A senior member of the Government-backed Trustworthy Software Initiative (TSI) has heavily criticised last weekend’s controversial decision by Google to publish details of a significant flaw in Windows 8.1 only days before it was due to be patched by Microsoft.
According to TSI director of knowledge transfer Tony Dyhouse, Google’s action flew in the face of the interests of end users who were left exposed without a patch for a short period for no good reason.
Despite allegedly knowing the flaw was due to be patched imminently, Google's Project Zero team went ahead with disclosure, something a senior Microsoft exec described as a “gotcha” moment in an unusually combative blog on the affair.
“What’s right for Google is not always right for customers. We urge Google to make protection of customers our collective primary goal,” commented Chris Betz, senior director of the Microsoft Security Response Center (MSRC).
“Google’s action could be seen as an unnecessary jibe at Microsoft,” said Dyhouse. “I don’t think they did the right thing.”
Google’s stated policy is to report flaws under a regime of full disclosure 90 days after it is privately reported, in this case on 13 October 2014.
Although Microsoft had exceeded the generous 90-day period, Google should have appreciated the complex software problem Microsoft must manage, he suggested.
“If you’re a large software vendor then you should bundle up patches rather than issuing them one by one,” he said. Clearly Microsoft was unlikely to issue an out of band patch, something Google should have known.
“If Microsoft had refused to discuss the matter then Google would have been within its rights.”
Microsoft adheres to a ‘responsible disclosure’ regime called coordinated vulnerability disclosure which places no time limits on patching, which some argue makes it too easy for software vendors to ignore problems. Meanwhile, in some cases, the flaws are potentially being exploited in attacks until patches start to appear – and beyond.
“The fundamental aim of vulnerability disclosure must be to minimise the risk to the end-user. If a software manufacturer is refusing to patch an existing vulnerability, then the threat of full disclosure can be an effective tool to encourage compliance,” agreed Dyhouse.
“On this occasion, however, Google was fully aware that a patch was due to come out in line with Microsoft’s well-known and accepted patching strategy, and needlessly put users at risk by making it public.”
The TSI promotes a policy of coordinated vulnerability disclosure where firms synchronise their disclosure and patching behavior in the interests of wider security. On that score, Google has little defence for its decision.

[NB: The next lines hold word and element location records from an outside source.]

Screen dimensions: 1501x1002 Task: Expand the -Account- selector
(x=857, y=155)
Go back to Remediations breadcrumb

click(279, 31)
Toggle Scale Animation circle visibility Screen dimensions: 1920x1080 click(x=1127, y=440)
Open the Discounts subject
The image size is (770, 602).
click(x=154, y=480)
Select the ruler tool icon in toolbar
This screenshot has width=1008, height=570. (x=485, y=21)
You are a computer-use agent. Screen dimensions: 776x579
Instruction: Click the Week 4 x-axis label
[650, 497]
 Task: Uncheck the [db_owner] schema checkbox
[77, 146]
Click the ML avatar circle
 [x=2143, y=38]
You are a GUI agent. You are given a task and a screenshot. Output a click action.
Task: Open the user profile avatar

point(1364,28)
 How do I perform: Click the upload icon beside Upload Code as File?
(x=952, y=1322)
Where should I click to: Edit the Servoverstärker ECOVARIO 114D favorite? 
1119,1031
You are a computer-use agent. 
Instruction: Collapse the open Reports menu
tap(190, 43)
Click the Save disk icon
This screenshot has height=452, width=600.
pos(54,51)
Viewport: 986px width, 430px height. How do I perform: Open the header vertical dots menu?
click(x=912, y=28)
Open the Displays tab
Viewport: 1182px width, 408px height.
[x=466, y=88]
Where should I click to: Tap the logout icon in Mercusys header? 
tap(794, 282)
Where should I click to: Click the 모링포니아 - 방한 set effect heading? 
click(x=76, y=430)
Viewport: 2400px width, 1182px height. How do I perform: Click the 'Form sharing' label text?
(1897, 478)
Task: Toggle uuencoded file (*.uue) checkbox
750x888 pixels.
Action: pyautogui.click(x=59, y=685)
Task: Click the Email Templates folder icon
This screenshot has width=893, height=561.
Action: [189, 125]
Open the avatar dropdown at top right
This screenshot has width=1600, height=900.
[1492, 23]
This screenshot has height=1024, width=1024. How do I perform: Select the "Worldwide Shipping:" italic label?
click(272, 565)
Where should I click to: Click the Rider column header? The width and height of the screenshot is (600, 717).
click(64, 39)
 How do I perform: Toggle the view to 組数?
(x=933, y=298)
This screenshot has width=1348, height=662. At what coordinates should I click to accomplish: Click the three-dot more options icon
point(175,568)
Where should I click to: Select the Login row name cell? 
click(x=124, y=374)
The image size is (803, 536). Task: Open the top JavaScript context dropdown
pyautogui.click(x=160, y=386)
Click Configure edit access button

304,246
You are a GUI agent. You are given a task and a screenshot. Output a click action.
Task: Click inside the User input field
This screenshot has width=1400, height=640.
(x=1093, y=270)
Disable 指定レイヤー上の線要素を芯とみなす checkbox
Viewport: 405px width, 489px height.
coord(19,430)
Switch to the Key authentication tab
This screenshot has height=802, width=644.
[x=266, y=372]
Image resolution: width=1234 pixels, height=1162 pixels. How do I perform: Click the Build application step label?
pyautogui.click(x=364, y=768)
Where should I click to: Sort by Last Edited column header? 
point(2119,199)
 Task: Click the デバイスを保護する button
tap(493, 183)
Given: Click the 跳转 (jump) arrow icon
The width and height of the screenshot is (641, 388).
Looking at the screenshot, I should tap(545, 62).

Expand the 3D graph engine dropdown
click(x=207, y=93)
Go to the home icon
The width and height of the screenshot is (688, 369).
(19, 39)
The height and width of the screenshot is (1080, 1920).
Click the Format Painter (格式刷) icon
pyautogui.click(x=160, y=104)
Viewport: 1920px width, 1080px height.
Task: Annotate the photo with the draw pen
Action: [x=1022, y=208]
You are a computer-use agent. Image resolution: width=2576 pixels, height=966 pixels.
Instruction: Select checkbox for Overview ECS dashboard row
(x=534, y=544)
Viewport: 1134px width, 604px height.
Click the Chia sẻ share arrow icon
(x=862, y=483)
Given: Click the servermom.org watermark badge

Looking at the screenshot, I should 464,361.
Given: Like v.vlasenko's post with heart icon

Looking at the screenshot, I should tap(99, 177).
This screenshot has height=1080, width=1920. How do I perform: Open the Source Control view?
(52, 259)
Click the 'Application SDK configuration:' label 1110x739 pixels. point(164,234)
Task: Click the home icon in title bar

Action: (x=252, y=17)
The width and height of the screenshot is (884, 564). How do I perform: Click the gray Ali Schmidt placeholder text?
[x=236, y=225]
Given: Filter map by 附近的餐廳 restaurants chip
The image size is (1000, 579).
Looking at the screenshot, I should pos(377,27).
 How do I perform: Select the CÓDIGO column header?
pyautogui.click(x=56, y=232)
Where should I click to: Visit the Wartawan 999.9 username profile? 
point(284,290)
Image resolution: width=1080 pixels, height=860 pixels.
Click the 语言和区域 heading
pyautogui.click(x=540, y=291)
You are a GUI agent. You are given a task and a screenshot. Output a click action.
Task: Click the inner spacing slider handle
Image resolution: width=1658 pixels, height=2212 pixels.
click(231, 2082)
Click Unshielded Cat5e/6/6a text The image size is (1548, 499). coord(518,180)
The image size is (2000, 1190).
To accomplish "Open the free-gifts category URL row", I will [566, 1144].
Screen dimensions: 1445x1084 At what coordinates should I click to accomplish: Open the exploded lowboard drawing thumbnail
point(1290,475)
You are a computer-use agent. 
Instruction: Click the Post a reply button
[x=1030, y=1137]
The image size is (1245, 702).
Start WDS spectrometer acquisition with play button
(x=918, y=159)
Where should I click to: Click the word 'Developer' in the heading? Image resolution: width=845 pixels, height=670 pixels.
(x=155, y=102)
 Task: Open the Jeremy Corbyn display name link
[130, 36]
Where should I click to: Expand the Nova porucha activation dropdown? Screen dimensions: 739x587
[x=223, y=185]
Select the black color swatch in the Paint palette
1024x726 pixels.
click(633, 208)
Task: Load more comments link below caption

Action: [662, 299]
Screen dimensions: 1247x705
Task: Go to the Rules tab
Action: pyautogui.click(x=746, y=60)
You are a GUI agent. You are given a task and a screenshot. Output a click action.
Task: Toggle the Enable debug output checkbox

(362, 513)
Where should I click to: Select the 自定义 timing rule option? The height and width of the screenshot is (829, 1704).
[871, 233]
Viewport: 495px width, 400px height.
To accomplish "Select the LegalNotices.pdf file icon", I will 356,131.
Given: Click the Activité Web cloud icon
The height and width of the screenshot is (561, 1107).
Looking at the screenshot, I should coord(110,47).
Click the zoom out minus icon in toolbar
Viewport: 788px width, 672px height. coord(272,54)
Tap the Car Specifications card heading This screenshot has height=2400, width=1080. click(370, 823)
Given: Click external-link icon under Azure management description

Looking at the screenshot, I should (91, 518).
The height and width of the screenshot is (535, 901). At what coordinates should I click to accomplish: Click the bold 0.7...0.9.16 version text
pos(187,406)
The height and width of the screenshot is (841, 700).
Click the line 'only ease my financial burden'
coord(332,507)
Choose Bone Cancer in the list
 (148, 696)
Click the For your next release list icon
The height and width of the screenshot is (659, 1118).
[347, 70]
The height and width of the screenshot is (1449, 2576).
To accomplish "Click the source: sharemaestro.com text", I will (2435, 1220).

“Where untrustworthy software is involved, consumer safety must never be held hostage to competing corporate agendas,” said Dyhouse.
Funded since 2011 to be an influence on cybersecurity policy and now run under the auspices of Warwick University’s Cyber Security Centre, the TSI’s management board includes representatives from the Department of Business, Innovation and Skills (BIS), the Centre for Protection of National Infrastructure (CPNI), as well as private firms and experts.